[Records from a collection]
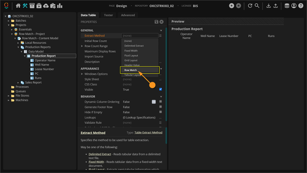
Task: Select the Well Name tree item
Action: click(42, 64)
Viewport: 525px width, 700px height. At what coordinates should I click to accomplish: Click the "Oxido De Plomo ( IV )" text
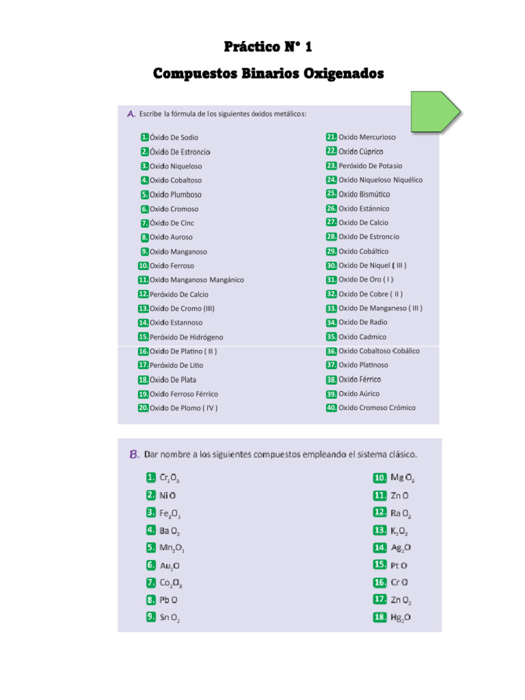click(x=184, y=408)
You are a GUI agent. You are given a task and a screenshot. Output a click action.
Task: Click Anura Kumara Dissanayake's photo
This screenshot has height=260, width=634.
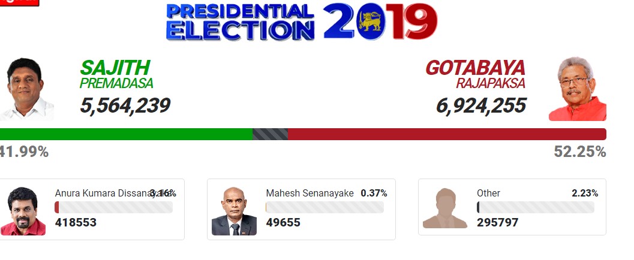click(23, 211)
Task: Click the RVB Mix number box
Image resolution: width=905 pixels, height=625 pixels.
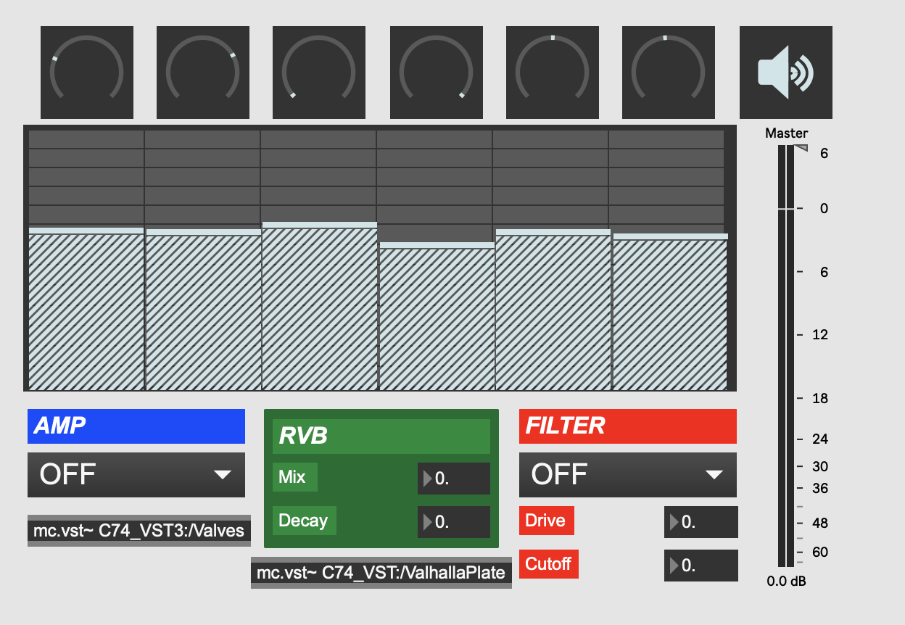Action: 454,479
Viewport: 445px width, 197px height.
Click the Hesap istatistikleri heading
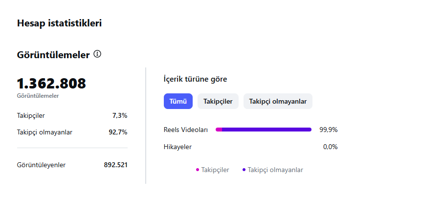[59, 23]
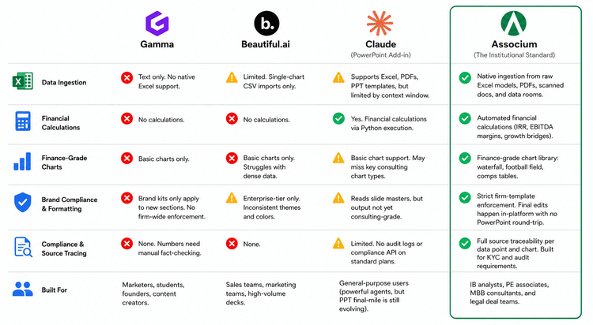Click the people Built For icon
Screen dimensions: 593x325
(23, 290)
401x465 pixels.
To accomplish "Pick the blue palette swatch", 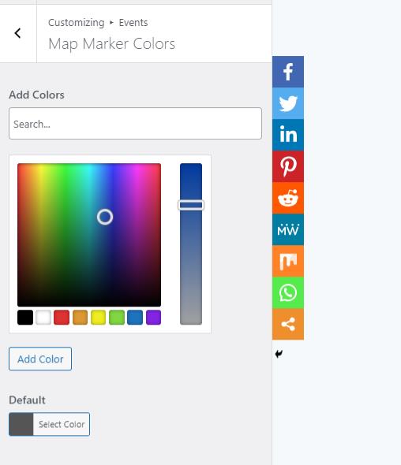I will (x=135, y=318).
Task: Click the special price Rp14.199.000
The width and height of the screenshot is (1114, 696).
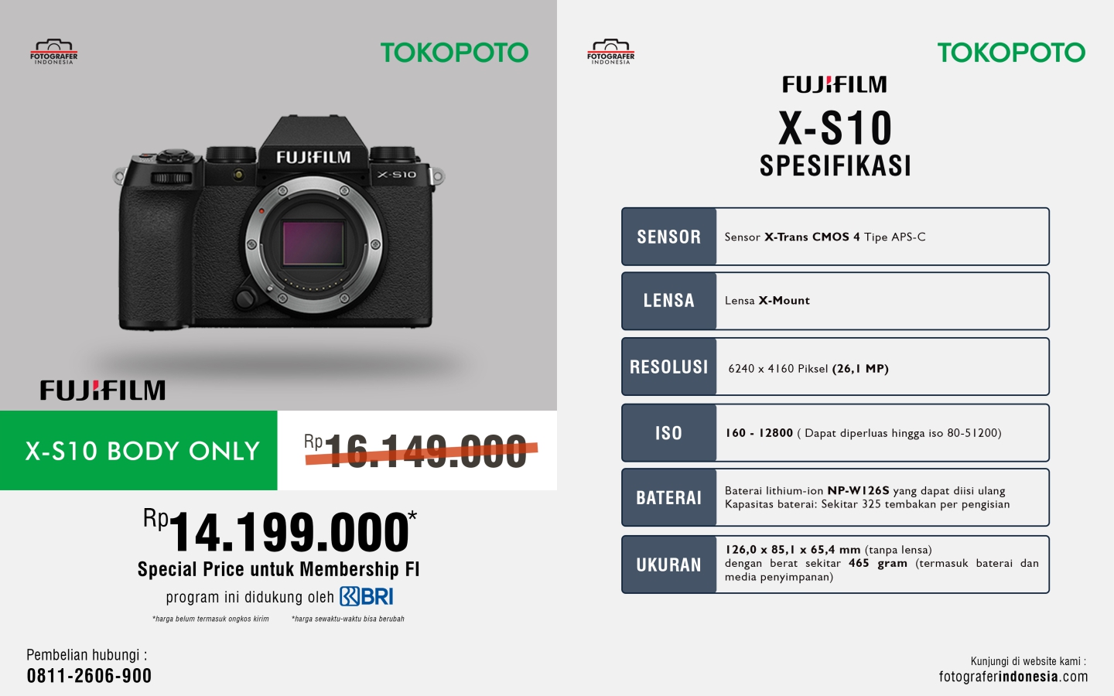Action: click(280, 531)
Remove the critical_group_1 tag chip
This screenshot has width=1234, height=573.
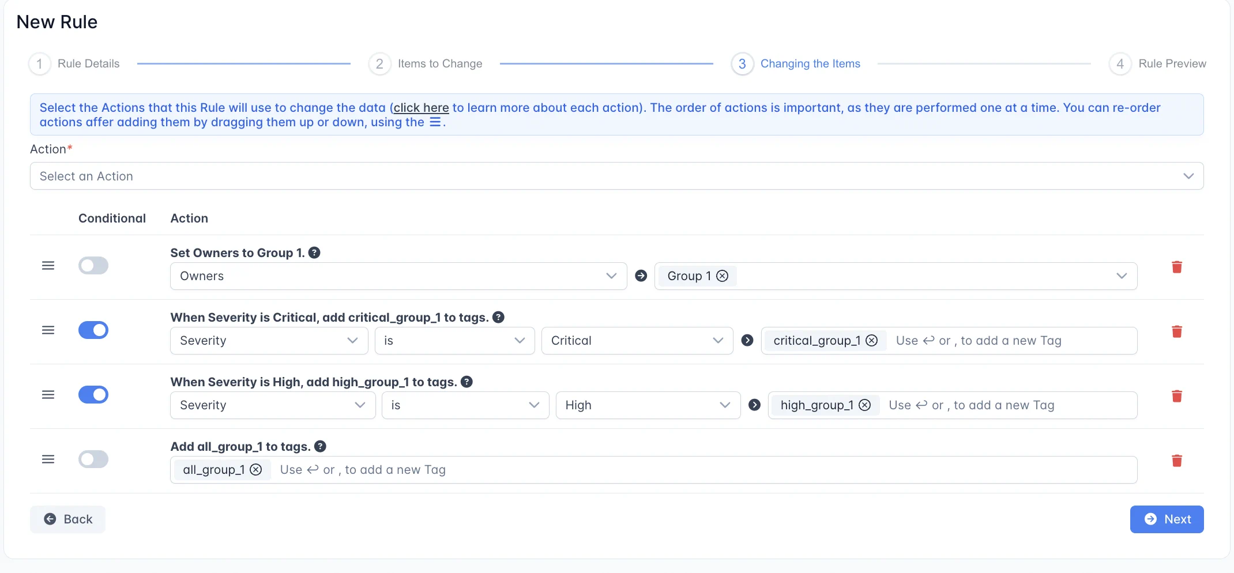tap(872, 341)
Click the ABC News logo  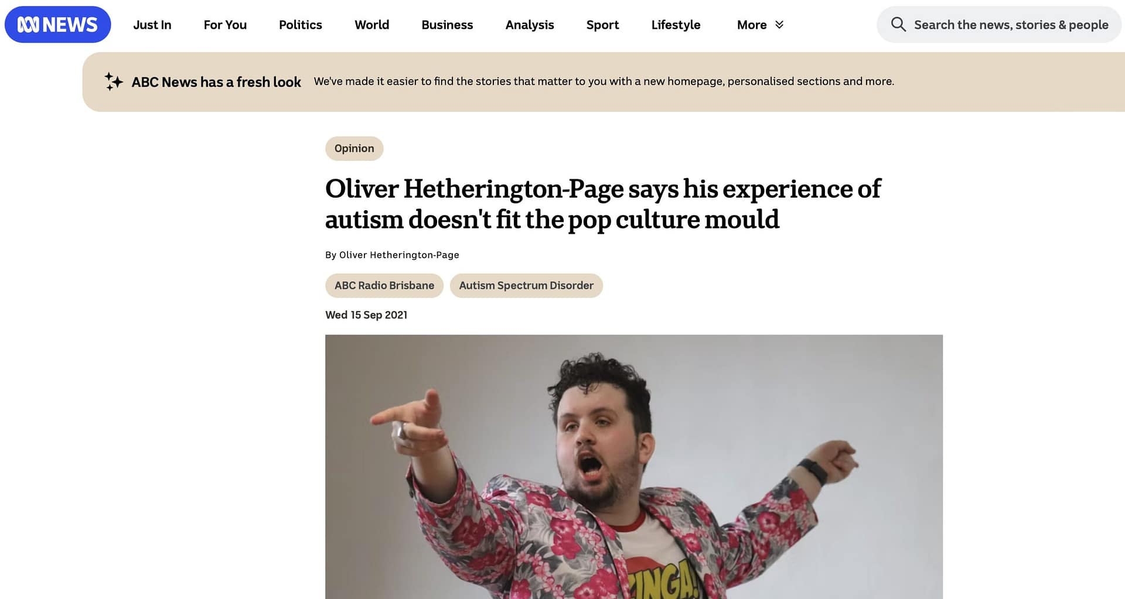(57, 25)
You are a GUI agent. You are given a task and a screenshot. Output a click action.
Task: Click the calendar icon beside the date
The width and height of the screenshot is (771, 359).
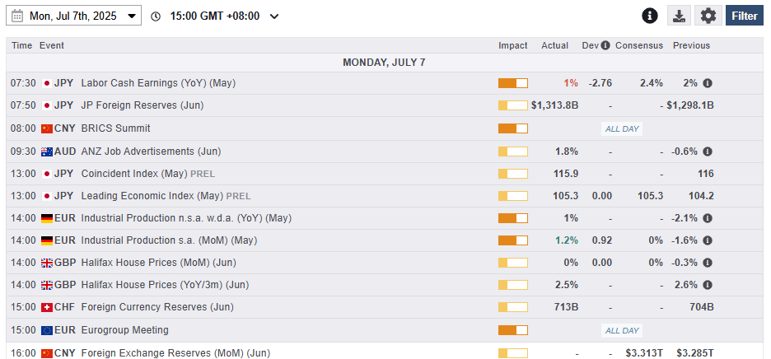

Work task. Every line above from the one with "Viewport: 525px width, 700px" down to the one with "Task: Click the RVB Mix number box" must be written out exactly, and no picture may appear.

Reply to the exercise.
Viewport: 525px width, 700px height. At what coordinates should I click to accomplish: Click the "Oxido De Plomo ( IV )" text
click(x=184, y=408)
You are a GUI agent. You are given a task and a screenshot. Output a click action.
Task: Click Anura Kumara Dissanayake's photo
This screenshot has height=260, width=634.
click(23, 211)
Task: Click the RVB Mix number box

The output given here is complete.